Stored dataset items

-=-=-=-=-

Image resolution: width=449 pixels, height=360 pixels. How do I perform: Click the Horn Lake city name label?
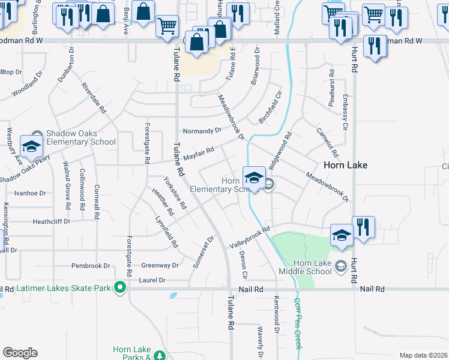345,164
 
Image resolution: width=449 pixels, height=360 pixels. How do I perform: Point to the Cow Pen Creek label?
297,324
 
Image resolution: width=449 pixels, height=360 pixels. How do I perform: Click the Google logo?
20,353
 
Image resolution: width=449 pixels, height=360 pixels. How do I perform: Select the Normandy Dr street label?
202,130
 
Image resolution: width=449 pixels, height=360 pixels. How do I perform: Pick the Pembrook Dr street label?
91,265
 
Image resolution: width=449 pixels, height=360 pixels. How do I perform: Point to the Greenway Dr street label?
160,265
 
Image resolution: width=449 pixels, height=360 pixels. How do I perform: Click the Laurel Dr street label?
152,280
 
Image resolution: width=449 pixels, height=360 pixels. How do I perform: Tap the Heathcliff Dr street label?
52,221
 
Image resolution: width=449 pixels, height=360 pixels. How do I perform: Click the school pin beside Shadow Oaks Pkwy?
31,146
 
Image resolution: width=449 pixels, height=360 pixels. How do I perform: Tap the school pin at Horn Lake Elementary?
255,178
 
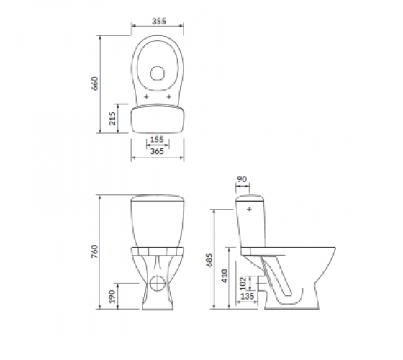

-=-=-=-=-

Stated task -> Convert the lines of the listing above into a JSON list of strings, with one string per line and no blank lines. Omit the pictures from your answer.

Output below ->
[
  "Image resolution: width=449 pixels, height=360 pixels. How do I perform: Click the Horn Lake city name label?",
  "345,164",
  "Image resolution: width=449 pixels, height=360 pixels. How do I perform: Point to the Cow Pen Creek label?",
  "297,324",
  "Image resolution: width=449 pixels, height=360 pixels. How do I perform: Click the Google logo?",
  "20,353",
  "Image resolution: width=449 pixels, height=360 pixels. How do I perform: Select the Normandy Dr street label?",
  "202,130",
  "Image resolution: width=449 pixels, height=360 pixels. How do I perform: Pick the Pembrook Dr street label?",
  "91,265",
  "Image resolution: width=449 pixels, height=360 pixels. How do I perform: Point to the Greenway Dr street label?",
  "160,265",
  "Image resolution: width=449 pixels, height=360 pixels. How do I perform: Click the Laurel Dr street label?",
  "152,280",
  "Image resolution: width=449 pixels, height=360 pixels. How do I perform: Tap the Heathcliff Dr street label?",
  "52,221",
  "Image resolution: width=449 pixels, height=360 pixels. How do I perform: Click the school pin beside Shadow Oaks Pkwy?",
  "31,146",
  "Image resolution: width=449 pixels, height=360 pixels. How do I perform: Tap the school pin at Horn Lake Elementary?",
  "255,178"
]